27.01.2026 / Wer in Baden-Württemberg auf ein Windrad blickt, soll künftig nicht mehr nur an die Landschaft, sondern auch an das eigene Konto denken. Grünen-Spitzenkandidat Cem Özdemir will im Wahlkampf mit einem neuen Konzept punkten: Er möchte, dass Bürger und Kommunen direkt an den Gewinnen der Anlagen beteiligt werden.
In Tübingen erklärte er, dass das Land hier inzwischen deutlich strengere Regeln als der Bund aufstellen darf. Die Ideen reichen von echten Firmenanteilen für Anwohner bis hin zu vergünstigten Stromtarifen für die Nachbarschaft der Windräder.
Damit möchte Özdemir den oft massiven Widerstand gegen neue Projekte brechen, indem die Vorteile für den eigenen Geldbeutel spürbar werden.

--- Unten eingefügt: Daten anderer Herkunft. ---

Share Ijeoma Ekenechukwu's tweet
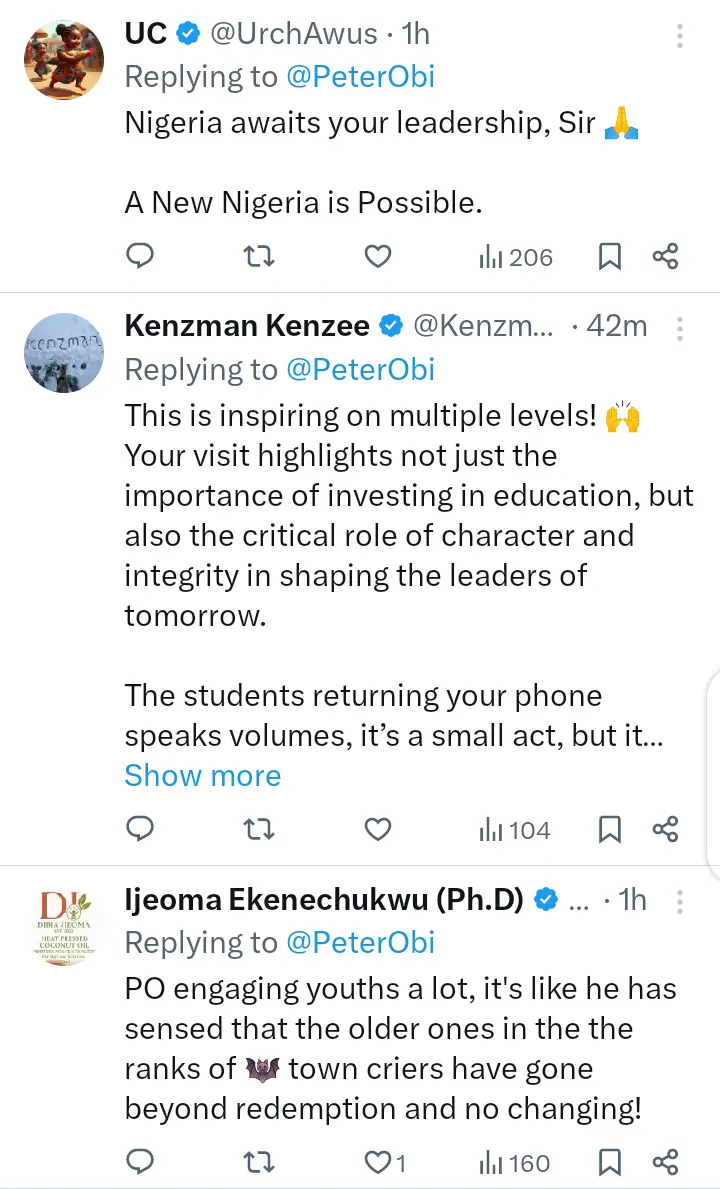 tap(666, 1162)

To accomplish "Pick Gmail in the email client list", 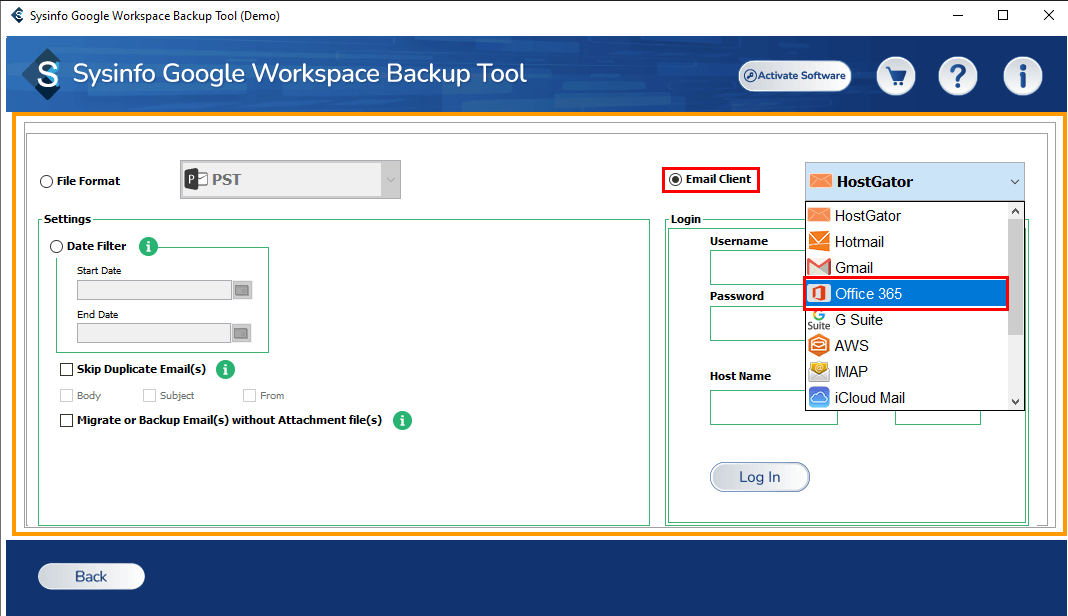I will 854,268.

Gleichzeitig fordert er eine sogenannte Südquote bei Ausschreibungen. Da der Bau in unserem bergigen Gelände teurer ist als im flachen Norden, haben heimische Anbieter oft das Nachsehen. Eine feste Quote soll nun dafür sorgen, dass die Windkraft im Süden endlich eine echte Chance bekommt und der Ausbau nicht mehr an den Kosten scheitert.